Below are some of the areas where drag is commonly created and some ideas on how to focus on this
Areas that cause drag and how to correct them
- Tight hip flexors causing low leg position – Work on hip flexor mobility, every day. This simple stretch is good enough
- Ankles with poor mobility that point down instead of back – Work on ankle flexion and mobility every day (see photo below – a folded towel behind the knees might help with this to begin with)
- Breath holding causing high chest & low hips – The Bubble, Bubble, Breathe drill from Swim Smooth is a great one to start with. Learning to breathe at exactly the right time will correct this issue and will also help if you suffer from anxiety in the water (i.e. concentrating on your breathing means you can’t think about your fears!)
- Tight lats leading to shortened stroke – Another dry land exercise you can do every single day (see photo below)
- Poor rotation at shoulders and hips leading to square/flat position in the water – including the kick on side drill and the variations (6-1-6 and 6-3-6) will help this as well as working on your kick and also getting the right hand position for the start of the catch. Triple win!
- Crossing centre line on hand entry or just after which is counter balance by scissor kick – This fault causes a wiggle in the stroke and is often counter balanced by a scissor kick. Catch up stroke with a kick board may help to correct both
- Poor core control allow hips to wiggle – More dry land work to strengthen your core. Try this Bridge Complex which will take no more than 2 minutes. Kicking on side will also help with this.

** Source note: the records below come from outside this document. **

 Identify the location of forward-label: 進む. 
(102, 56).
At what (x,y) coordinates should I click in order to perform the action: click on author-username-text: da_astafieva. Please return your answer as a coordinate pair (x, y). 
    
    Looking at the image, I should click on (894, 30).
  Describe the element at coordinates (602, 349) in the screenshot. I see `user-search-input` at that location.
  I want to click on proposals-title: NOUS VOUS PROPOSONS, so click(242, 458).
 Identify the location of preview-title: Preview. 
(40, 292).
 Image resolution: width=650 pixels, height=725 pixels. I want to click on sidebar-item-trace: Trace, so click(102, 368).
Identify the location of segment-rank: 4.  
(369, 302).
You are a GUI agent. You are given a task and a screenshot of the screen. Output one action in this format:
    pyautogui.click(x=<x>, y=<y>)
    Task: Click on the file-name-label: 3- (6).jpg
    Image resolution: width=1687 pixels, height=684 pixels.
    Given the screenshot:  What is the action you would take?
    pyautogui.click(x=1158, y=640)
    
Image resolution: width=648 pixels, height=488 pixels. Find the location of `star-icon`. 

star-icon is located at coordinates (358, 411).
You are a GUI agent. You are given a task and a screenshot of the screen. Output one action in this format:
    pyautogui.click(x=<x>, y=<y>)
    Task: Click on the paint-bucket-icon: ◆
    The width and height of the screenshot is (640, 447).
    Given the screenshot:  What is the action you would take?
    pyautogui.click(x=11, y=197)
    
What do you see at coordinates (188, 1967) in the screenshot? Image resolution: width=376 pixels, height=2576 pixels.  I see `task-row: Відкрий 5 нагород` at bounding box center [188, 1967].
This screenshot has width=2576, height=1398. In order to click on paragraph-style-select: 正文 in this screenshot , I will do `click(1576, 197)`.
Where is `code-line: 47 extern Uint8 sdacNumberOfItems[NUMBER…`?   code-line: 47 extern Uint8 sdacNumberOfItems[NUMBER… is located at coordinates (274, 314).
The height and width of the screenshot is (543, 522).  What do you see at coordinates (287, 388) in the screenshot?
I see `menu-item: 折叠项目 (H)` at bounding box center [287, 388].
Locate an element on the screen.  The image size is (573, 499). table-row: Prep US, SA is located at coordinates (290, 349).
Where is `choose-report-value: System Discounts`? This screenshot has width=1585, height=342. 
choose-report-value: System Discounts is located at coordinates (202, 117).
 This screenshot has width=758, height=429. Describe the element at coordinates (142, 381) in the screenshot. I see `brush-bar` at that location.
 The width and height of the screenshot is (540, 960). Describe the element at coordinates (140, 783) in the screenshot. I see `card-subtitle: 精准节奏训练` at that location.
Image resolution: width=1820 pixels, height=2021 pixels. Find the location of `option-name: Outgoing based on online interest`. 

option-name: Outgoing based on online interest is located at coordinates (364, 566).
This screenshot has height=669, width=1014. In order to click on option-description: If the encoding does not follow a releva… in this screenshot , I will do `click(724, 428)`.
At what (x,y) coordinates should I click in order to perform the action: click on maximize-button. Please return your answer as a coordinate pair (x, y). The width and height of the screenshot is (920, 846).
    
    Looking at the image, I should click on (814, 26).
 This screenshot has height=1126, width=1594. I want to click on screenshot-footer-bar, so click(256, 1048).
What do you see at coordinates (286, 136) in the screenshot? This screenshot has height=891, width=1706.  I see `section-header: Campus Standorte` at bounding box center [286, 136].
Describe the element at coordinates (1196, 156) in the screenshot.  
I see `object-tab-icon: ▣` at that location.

Here’s how your swim programme might look, going forward:
- Maintain swim volume
- Adjust mindset in short term to one of swimming the same time with less effort
- Reduce high intensity work to one key block per week as 15-20% of overall weekly volume, or a small block in each session totalling same amount. For example, assume 3 x 2500m/week (7500m total) options = 1 block of 1500m or 3 x 500m at CSS pace or above
- Add more kicking to create balance and rhythm in stroke
- Add more dry land work to increase mobility in ankles, hips, upper back, shoulders and lats
- Pay a lot of attention to breathing patterns to help with body position and relaxation in water
- If possible increase swim frequency. Keeping the same volume but dividing that up into smaller chunks will help your feel for the water because you will be swimming more regularly, and working on all the other items mentioned above.
Hopefully you can now appreciate where I’m coming from. Focus on efficiency in the water first, with intensity second. In time as your stroke and body position improve, you can add more intensity (although I’m not sure it should ever be more than 20-25% of your total swimming volume), and you may find that you have made more progress than you ever thought possible.